Neurological Sciences and Neurophysiology, cilt.39, sa.4, ss.1-6, 2022 (SCI-Expanded)
Freezing of gait (FOG) is an important concern for both patients with
Parkinson’s disease (pwPD) and physicians. In this study, we aimed to introduce
a study protocol and our initial data. The data were subsequently used in machine
learning models to detect FOG episodes using brain activity signals and motion
data in the laboratory setting using complex FOG‑evoking activities in a sample
of pwPD with and without FOG compared with age‑matched healthy controls.
Subjects and Methods: An experimental task to evoke a FOG episode was
designed. This experimental task was tested on two pwPD with FOG in “on”

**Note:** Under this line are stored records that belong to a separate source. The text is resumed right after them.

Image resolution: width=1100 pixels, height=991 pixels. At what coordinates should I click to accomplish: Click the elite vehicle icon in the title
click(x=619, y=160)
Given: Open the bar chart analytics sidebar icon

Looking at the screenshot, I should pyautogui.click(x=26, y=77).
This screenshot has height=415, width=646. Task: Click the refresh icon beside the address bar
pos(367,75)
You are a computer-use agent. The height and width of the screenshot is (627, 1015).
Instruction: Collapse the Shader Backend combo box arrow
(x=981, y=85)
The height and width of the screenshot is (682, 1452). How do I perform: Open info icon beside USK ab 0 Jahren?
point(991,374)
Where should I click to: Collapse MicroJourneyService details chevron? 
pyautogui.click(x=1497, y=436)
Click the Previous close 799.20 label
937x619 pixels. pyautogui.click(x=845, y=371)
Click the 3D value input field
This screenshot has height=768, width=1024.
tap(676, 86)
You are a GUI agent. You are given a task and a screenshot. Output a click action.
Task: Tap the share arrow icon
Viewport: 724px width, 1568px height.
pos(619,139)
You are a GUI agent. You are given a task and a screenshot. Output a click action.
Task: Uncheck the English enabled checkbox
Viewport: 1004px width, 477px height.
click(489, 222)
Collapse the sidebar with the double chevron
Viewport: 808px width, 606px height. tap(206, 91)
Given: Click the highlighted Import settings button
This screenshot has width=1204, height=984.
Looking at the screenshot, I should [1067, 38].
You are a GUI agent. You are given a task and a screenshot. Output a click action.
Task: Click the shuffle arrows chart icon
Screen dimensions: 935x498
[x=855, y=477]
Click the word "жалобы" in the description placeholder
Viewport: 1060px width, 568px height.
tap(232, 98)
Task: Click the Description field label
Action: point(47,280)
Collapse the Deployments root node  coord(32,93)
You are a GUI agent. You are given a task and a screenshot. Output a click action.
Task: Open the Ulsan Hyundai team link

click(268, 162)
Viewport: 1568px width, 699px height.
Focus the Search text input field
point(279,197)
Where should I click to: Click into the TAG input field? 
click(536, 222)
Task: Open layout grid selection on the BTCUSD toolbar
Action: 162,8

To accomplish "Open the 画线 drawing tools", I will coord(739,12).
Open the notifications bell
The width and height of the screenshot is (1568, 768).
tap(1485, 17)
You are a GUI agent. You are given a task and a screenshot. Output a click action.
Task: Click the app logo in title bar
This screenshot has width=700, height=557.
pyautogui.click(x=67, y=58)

and “off” periods and one healthy control. Brain activity signals and motion data
were collected simultaneously using electroencephalography (EEG) and inertial
measurement units (IMUs). Results: The whole procedure took about 2 h, during
which around 30 min were spent on walking tasks, involving 35 complete tours
in the designed 8‑m hallway by pwPD. Both EEG and IMUs sensor data could
be collected, accompanied by FOG episode data marked by the neurologist. The
video recordings of the patient’s walking tasks were checked and reanalyzed by
the neurologist sometime after the data experiment for marking the beginnings
and ends of the observed FOG episodes more precisely. In the end, 24 stops were
marked as FOG, which corresponded to 11% of the sensor data collected during
the walking tasks. Conclusion: The designed FOG‑evoking task protocol could be
performed without any adverse effects, and it created enough FOG episodes for
analysis. EEG and motion sensor data could be successfully collected without any
significant artifacts